TRAVAIL À FAIRE:
(1) Répondez aux questions suivantes à partir de l'extrait sur le marivaudage :
(a) En quelle année Stephen Frears a-t-il adapté Les Liaisons dangereuses au cinéma ?
(b) Avec qui le réalisateur s'est-il associé pour écrire le scénario ?
(c) Quels acteurs tenaient les rôles principaux dans la mise en scène du roman au théâtre ?
(2) Recopiez à l'identique, s'il vous plaît, les lignes des entrées en commençant par celle qui contient « Given: Insert a blockquote » et en terminant par celle qui contient « tap(64, 347) », ces deux lignes comprises.

EXTRAIT DU DOCUMENT:
Le marivaudage ne se cantonne donc pas qu’aux adaptations des écrits de Marivaux. En effet, rien qu’en littérature, d’autres auteurs n’hésitent pas à en faire usage. Au cinéma, les transpositions d’intrigues au XVIIIe siècle font la part belle à cette technique littéraire, les dialogues acquérant ainsi une certaine préciosité proche de l’idée que nous nous faisons du français d’il y a trois cents ans. Prenons pour exemple l’adaptation du roman épistolaire de Choderlos de Laclos, Les Liaisons dangereuses, par Stephen Frears en 1988. Il est intéressant de noter que le réalisateur s’est associé à Christopher Hampton pour l’écriture du scénario, ce dernier ayant mis en scène le roman au théâtre peu de temps auparavant (avec Bernard Giraudeau et Caroline Cellier dans les rôles principaux). Double adaptation donc, des lettres au théâtre puis au cinéma. Trois médiums différents, une seule et même histoire, celle de deux libertins manipulateurs tentant de dépraver ceux qui les entourent. Usant du marivaudage dans leurs dialogues, ce dernier est habilement retranscrit à l’écran dans le film de Frears.

[Entrées d'un jeu de données de pointage]
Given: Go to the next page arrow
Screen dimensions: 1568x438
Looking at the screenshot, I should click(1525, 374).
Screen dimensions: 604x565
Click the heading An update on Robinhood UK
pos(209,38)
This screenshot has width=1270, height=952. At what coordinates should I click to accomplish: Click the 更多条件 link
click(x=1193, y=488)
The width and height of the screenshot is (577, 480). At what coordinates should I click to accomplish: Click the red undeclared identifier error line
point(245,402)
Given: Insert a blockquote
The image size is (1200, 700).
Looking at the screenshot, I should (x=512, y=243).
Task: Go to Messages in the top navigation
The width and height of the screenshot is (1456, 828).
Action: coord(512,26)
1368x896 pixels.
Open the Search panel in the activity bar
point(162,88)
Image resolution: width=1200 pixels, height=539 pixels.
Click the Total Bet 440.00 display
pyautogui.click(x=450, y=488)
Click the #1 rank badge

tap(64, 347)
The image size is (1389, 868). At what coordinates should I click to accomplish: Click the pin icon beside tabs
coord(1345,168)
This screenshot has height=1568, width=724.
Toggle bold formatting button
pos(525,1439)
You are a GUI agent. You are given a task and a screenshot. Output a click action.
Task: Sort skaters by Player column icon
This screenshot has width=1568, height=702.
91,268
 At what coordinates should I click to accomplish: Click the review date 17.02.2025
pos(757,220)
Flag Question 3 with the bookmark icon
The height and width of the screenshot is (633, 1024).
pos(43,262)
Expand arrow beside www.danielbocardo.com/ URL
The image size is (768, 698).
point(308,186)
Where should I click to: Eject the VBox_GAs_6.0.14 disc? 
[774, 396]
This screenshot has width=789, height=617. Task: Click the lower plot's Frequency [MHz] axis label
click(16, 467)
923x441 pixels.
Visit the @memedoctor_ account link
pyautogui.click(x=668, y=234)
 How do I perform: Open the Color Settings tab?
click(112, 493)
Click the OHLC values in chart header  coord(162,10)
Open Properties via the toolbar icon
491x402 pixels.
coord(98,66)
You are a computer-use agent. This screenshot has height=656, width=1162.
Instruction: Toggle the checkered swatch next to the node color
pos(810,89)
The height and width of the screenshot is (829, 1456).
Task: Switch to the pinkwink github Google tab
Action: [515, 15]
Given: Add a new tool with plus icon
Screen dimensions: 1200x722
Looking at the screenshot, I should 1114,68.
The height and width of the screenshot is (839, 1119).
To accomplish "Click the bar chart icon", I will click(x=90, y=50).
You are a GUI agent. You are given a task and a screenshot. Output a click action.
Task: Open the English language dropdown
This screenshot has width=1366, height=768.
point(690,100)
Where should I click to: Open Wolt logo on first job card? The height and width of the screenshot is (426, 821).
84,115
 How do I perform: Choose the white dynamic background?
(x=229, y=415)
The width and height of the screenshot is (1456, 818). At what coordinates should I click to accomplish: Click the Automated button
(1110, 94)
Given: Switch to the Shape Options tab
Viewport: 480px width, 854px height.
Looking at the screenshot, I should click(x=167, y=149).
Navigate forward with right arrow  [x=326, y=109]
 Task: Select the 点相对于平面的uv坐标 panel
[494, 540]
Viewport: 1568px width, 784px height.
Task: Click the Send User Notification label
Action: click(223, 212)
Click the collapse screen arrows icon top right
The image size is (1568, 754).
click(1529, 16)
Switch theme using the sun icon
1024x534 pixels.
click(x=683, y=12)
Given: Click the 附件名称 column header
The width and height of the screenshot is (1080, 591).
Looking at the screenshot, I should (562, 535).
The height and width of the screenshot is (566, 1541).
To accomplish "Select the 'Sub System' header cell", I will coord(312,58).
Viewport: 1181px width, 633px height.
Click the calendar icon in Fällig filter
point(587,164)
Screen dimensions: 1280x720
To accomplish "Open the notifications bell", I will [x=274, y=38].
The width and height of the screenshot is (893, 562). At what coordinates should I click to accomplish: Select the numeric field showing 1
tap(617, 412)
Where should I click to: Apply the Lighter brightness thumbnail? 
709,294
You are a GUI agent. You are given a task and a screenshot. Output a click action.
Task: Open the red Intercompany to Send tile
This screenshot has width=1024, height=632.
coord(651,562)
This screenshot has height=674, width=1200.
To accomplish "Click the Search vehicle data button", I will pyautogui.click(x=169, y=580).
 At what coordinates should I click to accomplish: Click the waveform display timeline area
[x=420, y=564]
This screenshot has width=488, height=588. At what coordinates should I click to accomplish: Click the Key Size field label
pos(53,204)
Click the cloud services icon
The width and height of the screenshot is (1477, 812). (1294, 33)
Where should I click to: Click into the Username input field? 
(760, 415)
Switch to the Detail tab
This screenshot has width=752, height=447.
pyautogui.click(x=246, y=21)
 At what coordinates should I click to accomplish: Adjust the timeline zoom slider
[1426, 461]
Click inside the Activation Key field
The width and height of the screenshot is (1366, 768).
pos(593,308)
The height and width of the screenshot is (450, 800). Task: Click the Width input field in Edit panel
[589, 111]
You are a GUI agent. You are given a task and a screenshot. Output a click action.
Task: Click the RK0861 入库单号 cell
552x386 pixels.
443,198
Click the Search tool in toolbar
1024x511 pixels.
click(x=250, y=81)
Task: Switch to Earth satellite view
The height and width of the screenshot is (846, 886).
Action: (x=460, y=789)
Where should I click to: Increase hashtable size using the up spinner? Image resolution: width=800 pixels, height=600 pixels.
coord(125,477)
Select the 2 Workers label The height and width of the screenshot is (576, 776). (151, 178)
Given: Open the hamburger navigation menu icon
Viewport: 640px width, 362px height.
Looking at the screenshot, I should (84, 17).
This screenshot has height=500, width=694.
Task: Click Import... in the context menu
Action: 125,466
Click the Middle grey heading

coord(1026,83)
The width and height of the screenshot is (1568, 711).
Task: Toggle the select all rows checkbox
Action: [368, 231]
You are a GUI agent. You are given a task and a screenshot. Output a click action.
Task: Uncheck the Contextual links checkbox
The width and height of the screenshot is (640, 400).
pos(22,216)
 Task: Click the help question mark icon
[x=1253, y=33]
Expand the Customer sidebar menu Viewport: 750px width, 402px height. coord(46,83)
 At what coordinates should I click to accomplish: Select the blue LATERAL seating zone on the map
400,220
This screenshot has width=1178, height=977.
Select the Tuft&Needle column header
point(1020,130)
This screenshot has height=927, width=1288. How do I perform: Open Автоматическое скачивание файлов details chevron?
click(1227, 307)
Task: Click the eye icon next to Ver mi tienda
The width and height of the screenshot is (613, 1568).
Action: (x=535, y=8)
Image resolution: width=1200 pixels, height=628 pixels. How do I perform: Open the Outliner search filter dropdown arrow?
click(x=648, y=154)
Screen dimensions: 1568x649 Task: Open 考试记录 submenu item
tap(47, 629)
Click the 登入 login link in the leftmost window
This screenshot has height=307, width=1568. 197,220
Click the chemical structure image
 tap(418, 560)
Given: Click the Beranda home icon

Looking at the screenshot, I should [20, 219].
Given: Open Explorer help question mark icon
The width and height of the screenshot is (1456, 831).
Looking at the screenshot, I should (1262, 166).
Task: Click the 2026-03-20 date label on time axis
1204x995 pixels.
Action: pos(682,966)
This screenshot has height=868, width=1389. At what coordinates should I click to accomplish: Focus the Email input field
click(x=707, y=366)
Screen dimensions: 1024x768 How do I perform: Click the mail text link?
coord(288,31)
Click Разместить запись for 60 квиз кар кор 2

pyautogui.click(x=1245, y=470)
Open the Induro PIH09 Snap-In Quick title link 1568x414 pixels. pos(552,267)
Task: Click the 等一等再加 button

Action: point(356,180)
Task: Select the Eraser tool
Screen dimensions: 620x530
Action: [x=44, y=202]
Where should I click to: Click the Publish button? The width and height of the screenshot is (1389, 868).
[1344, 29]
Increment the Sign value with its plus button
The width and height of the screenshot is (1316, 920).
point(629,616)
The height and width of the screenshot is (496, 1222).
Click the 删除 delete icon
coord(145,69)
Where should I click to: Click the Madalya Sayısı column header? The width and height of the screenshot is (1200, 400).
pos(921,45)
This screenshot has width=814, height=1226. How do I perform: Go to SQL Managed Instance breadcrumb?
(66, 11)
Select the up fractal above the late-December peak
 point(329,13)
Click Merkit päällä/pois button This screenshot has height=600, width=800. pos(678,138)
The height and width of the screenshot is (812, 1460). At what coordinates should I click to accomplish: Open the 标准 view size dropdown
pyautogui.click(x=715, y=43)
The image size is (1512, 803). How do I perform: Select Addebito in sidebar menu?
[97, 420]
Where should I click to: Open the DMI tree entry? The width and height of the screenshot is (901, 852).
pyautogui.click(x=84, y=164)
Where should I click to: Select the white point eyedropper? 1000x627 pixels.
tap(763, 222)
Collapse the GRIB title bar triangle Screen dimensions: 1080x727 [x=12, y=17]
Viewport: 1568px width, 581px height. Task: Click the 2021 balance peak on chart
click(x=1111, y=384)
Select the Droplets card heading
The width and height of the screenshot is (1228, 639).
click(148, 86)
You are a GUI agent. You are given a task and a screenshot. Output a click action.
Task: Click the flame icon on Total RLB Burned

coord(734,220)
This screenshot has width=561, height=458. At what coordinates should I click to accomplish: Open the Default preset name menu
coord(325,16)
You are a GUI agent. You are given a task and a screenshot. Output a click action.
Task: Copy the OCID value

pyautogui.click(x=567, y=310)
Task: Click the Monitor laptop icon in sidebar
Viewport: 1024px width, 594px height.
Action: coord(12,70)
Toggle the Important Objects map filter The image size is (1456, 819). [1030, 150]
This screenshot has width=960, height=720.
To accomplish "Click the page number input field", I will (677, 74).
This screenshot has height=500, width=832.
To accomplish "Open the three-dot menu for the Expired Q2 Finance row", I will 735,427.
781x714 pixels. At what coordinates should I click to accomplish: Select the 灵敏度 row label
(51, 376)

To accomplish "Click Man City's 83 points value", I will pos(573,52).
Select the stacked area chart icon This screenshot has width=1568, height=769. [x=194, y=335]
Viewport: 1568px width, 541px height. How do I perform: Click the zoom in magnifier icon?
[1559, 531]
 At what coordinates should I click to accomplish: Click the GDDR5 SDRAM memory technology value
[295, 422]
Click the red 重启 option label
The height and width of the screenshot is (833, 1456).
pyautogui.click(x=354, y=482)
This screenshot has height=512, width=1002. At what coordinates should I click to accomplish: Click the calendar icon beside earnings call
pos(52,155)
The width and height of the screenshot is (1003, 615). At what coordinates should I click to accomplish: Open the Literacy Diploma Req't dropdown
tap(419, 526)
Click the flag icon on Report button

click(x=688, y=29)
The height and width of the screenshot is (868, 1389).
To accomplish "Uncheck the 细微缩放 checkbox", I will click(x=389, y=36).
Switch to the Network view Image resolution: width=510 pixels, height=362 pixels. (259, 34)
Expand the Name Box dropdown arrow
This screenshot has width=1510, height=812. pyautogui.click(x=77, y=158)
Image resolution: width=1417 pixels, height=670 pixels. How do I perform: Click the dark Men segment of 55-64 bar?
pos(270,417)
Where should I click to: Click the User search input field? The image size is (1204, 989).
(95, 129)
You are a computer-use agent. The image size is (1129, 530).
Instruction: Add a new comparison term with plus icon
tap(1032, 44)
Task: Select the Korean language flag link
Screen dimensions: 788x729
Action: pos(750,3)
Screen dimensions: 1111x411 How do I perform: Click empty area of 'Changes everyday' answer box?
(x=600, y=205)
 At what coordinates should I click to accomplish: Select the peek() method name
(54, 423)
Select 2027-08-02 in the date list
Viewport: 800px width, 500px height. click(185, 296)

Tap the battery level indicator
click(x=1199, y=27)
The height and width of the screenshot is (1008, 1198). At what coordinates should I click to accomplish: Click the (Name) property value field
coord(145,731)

RÉPONSES COMPLÈTES:
(1)
(a) En 1988.
(b) Avec Christopher Hampton.
(c) Bernard Giraudeau et Caroline Cellier.

(2)
Given: Insert a blockquote
The image size is (1200, 700).
Looking at the screenshot, I should (x=512, y=243).
Task: Go to Messages in the top navigation
The width and height of the screenshot is (1456, 828).
Action: coord(512,26)
1368x896 pixels.
Open the Search panel in the activity bar
point(162,88)
Image resolution: width=1200 pixels, height=539 pixels.
Click the Total Bet 440.00 display
pyautogui.click(x=450, y=488)
Click the #1 rank badge

tap(64, 347)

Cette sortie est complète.